* Task brief
Beneath this task are records; count how many lines include the string "checkbox" and answer with that number alone.

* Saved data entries
= = = =
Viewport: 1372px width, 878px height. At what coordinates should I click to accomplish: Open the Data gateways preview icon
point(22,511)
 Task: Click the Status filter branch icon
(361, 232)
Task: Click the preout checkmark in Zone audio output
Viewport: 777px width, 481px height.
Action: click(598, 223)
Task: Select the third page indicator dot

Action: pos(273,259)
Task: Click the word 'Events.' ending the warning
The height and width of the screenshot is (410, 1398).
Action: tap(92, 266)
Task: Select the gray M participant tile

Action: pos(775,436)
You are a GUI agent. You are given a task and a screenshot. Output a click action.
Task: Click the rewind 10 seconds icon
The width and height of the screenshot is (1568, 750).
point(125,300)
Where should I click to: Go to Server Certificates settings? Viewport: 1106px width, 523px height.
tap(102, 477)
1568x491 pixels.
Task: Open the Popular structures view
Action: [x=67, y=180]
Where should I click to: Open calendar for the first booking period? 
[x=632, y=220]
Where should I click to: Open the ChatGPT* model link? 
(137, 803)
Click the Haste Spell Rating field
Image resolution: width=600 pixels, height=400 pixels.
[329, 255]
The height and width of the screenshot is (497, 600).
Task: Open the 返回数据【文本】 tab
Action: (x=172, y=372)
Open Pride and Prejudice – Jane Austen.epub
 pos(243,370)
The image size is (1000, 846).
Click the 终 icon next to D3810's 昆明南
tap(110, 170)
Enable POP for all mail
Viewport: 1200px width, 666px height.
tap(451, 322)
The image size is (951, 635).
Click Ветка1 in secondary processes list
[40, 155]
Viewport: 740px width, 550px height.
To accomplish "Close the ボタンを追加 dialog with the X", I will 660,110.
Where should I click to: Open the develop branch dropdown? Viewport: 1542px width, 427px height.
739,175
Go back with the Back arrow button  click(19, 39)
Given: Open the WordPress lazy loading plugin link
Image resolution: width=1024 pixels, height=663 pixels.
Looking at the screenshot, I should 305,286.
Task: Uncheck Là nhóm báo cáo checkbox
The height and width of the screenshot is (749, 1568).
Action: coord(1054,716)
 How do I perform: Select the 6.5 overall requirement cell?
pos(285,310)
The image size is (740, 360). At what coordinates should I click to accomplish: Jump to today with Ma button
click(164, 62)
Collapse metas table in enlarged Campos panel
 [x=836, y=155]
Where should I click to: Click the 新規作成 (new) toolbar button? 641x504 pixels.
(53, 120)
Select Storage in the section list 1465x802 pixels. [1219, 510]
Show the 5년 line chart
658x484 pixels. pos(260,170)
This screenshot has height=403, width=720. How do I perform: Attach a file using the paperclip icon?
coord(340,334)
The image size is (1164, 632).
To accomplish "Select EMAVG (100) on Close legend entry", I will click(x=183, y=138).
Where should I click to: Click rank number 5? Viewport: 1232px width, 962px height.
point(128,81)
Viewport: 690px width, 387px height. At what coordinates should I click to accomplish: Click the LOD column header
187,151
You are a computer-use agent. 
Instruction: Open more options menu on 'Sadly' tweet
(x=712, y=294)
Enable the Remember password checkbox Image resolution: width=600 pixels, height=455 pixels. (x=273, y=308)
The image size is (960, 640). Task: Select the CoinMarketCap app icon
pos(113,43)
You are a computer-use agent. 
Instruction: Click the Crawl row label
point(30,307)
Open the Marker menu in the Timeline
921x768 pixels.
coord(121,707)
= = = =
* Task answer
2